Cannes 2024 Review: Carson Lund’s “Eephus” Vividly Captures the Spirit of the Game

“Is there anything more beautiful than the sun setting on a fat man stealing second base?” someone asks late in “Eephus,” a rhetorical question to which if the answer is yes off-screen already, Carson Lund’s playful baseball comedy will surely delight you and if not, the writer/director can be pretty persuasive. Set in Douglas, Massachusetts where not even a local pizza vendor is aware of the regular game at Soldier’s Field, two amateur squads — Adler’s Paint and the Riverdogs — will play until the sun goes down, a generally hard out since the field has no lights and will never get them, recently designated for redevelopment to build a new school. Although none of the players are especially sentimental about taking the field for the last time, one would imagine it’s the highlight of their week, with some probably good enough to play in the minor league system if they didn’t have other obligations and others simply looking forward to beers after with the guys.

Such places to get together are rare in American life, and one need only to look at the motley uniforms for the Riverdogs, ranging in pinstripes, grey and blue that are likely a product of its players joining the team at different times throughout the years, to know it’s been a tradition that has had to find ways to endure against all odds. There’s even a question whether the game planned to be the finale will actually be played or if that’s already happened when the Riverdogs can only field eight players with the promise that their ninth will show up before his time in the batting order — it is an early test of the rules that have surely helped keep the game alive with a certain amount of discipline while the eventual compromise between the teams to play on is equally crucial. Still, “Eephus” unfolds strictly in the here and now as if you’ve stumbled across it on a lazy Saturday afternoon, and while you wouldn’t be entirely alone at Soldier’s Field, the men clearly play for themselves when only one player bothers to invite his family to the game and a few randos come and go as Franny, a longtime scorekeeper, sets up his folding chair behind home plate.

When the film’s title comes from the name of an obscure pitch, it can be expected that Lund’s love of the game runs deep, but “Eephus” is never arcane, thanks in part to the director’s other clear passion for observational filmmaking, tipped off by the voice of Frederick Wiseman on the radio as players pull up to the park. Both interests reward patient, methodical work and while part of the film’s enormous charm is watching middle-aged men seemingly unburden themselves of their history when taking the field to become their most innocent selves again, the chitchat in the dugout and arguments over missed calls all bear the stamp of hard-won experience, a result of subtle, sophisticated scripting by Lund, Michael Basta and Nate Fisher and some canny casting of an array of actors you simply know their entire lives from looking at them. (An appearance from Bill “Spaceman” Lee is particularly effective, not only for those who can remember the exploits of the irascible Red Sox starter or the fact that he’s hung on to play in independent leagues well into his seventies, but for anyone unfamiliar with him who could suspect all that simply from a glimpse at his weathered face.)

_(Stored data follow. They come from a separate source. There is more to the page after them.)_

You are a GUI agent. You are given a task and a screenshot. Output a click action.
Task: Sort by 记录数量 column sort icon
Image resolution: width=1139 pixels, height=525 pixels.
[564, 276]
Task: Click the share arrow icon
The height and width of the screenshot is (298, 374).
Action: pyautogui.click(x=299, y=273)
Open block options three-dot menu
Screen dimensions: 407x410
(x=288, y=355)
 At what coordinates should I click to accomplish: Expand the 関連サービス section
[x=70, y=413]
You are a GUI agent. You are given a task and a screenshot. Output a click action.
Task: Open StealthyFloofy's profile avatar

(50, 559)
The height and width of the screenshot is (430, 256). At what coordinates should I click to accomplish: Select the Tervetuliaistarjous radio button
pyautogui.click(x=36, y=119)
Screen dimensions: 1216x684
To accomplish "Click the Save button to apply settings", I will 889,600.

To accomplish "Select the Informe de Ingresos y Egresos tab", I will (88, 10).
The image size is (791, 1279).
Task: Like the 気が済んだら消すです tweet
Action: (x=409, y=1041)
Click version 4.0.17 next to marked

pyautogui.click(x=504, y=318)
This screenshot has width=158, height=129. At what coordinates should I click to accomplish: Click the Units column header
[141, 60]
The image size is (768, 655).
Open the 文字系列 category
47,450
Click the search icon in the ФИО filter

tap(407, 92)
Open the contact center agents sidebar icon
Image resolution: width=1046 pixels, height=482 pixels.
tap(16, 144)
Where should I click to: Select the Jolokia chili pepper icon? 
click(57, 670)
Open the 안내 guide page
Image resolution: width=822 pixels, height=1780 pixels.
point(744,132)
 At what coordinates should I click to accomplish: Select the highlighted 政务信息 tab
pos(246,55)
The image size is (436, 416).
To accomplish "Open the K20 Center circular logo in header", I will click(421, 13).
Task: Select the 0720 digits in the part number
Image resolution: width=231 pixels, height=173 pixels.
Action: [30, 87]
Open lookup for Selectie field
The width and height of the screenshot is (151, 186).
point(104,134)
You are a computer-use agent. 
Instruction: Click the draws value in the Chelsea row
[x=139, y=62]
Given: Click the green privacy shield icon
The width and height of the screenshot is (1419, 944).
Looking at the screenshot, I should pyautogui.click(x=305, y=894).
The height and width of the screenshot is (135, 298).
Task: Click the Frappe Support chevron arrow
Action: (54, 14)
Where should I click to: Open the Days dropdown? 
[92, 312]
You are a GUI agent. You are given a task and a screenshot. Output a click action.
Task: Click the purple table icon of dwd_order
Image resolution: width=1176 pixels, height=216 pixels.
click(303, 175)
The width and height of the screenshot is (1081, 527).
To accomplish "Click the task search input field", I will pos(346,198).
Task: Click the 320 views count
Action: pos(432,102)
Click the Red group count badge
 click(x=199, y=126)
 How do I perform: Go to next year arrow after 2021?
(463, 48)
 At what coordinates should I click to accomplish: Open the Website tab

When the passage of time is a natural part of baseball, “Eephus” considers it in more profound terms, sidestepping the traditional markers of innings with interstitials offering updates of the position of the sun such as “Midday” and “Golden Hour,” accompanied by quotes from Branch Rickey and Babe Ruth that place the game in even grander continuums. A futile battle against the sunset would be potent enough as a metaphor on its own, but watching the two teams bat around questions of whether they should keep going as much as the ball becomes quite moving as more and more adjustments need to be made in order to play, finding novel solutions in some situations and more absurd contortions in others. Still, sometimes what can seem most trivial is what’s most worth fighting for in “Eephus,” which finds all kinds of diamonds in the rough.

“Eephus” will screen again at the Cannes Film Festival as part of Directors Fortnight on May 20th at 11:30 am at the Cinema Le Raimu and 2 pm at the Cinema Alexandre III.